Text excerpt =>
-=-=-=-=-

= Vic Roby =

American actor

Victor Mills Roby, Jr. (November 9, 1917 - September 22, 2011 ) was an American radio and television announcer, voice-over artist and public affairs show host, and served for years as a staff announcer with NBC.

==Early life and career==
Born in Tylertown, Mississippi, Roby was an alumnus of Millsaps College ('38) where he had been an Alpha Iota brother. He entered the broadcasting business in 1943, working as a newsreader and announcer at KOA (AM) in Denver, Colorado. After a brief stint with the Mutual Broadcasting System where he announced on the 1950 version of The Rudy Vallee Show, Roby joined the announcing staff of NBC in New York City in 1950.

-=-=-=-=-

Material =>
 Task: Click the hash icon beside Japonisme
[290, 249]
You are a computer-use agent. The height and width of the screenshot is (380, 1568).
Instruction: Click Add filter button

-=-=-=-=-

What you need to do =>
(a) In the Vic Roby biography, at which Denver radio station did Roby begin working as a newsreader and announcer?
(b) Please continue the Vic Roby biography from its final sentence, about his joining NBC's announcing staff.

Responses in order =>
(a) KOA (AM)

(b)
==Network announcer==
Roby handled announcing for numerous radio and television programs during his career, including Monitor and working as sub-announcer on Concentration and The Price Is Right in the early 1960s. But his chief claim to fame was announcing on network promos, bumpers and program introductions, most notably a variation of the shortened 1968 version of the "Laramie Peacock" bumper on which he intoned, "The following program is brought to you in living color on NBC," which ran on television specials aired on the network through 1975. In addition, he handled local announcing duties for WNBC-TV, including public service announcements, station identifications, live tags and occasional Emergency Broadcast System tests. He was one of a core group of well-known voices for the NBC network which also included Don Pardo, Howard Reig, Mel Brandt, Bill Wendell, Roger Tuttle, Bill McCord, Arthur Gary, Bill Hanrahan, Wayne Howell and Jerry Damon (whose voice bore some similarities to Roby's, leading to some confusion between the two).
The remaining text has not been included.